→ Text segment
━━━━━━━━━━━━━━━━

Is the global economy just a giant debt scam? What the financial elite doesn’t want you to know

via salon:

Why is the world the way it is, and how did it get that way? One book I read in the past year explained more about that question than any other, and it wasn’t about Donald Trump or the rise of the far right or the endangered state of democracy — or at least not directly. Beneath the surface, it was clearly about all those things and many more.

It was also a startling and dramatic read on its own terms and one of the best-written nonfiction works I’ve encountered in recent years. It’s a witty, erudite and deeply humane chronicle by a man who almost accidentally found himself in the corridors of power, with backstage access to the Western world’s financial elite. It sometimes reads like a “wrong man, wrong place” comedy and at other times, as its author says, “is the stuff of tragedy, Shakespearean tragedy, ancient Greek tragedy.”

━━━━━━━━━━━━━━━━

→ Dataset excerpt
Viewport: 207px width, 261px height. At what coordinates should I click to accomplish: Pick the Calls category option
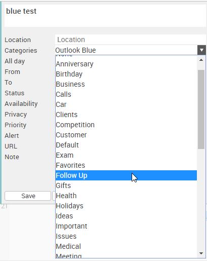coord(126,94)
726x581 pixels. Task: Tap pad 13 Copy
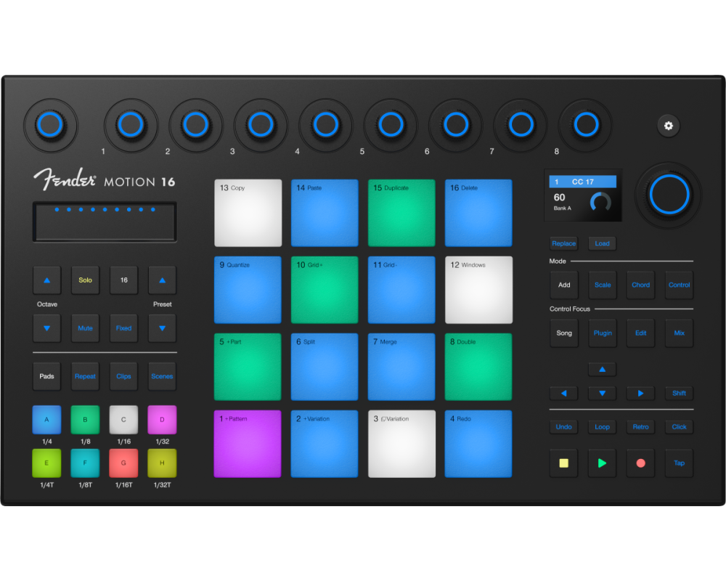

━━━━━━━━━━━━━━━━

→ Your instructions
Carry on the article about the book on the global economy and the financial elite, picking up after its final sentence. The listing has nothing to do with what comes next.

→ Expected answer
Why haven’t you heard about this book, which is called “Adults in the Room: My Battle With the European and American Deep Establishment,” and was written by Yanis Varoufakis, a leftist academic who briefly served as the Greek finance minister at the apex of that nation’s debt crisis in 2015? (It was published last year, but is just out in paperback.) I think that question that answers itself — and believe me, it gets answered several times over when you read the book. For essentially the same reasons, I haven’t gotten around to writing about Varoufakis and “Adults in the Room” until now, despite what a terrific read it was and how invigorating it was to talk to him when he visited Salon last year. He doesn’t fit easily into the news cycle, and his ideas don’t fit neatly into the dominant political paradigm.

First of all, volumes about the global economy by obscure European leftists don’t exactly pile up five-star reviews or fly off the shelves at Barnes & Noble: Yes, I see you holding up your copy of Thomas Piketty’s “Capital in the Twenty-First Century,” the startling exception that proves the rule. More to the point, Varoufakis’ book is practical and anecdotal rather than theoretical or abstract, and the story he tells is deeply displeasing to virtually everyone in government, finance or business throughout the Western world (meaning the economic zone dominated by the United States and the European Union).

Varoufakis never retreats into left-wing dogma and never calls his political adversaries names, and his story is far more compelling as a result. In fact, Larry Summers, the former U.S. treasury secretary and former Harvard president, is one of his mentors and ideological foils throughout the book, and they disagree about nearly everything. “You realize how bad things were if someone like Larry Summers is helping someone like me,” Varoufakis jokes.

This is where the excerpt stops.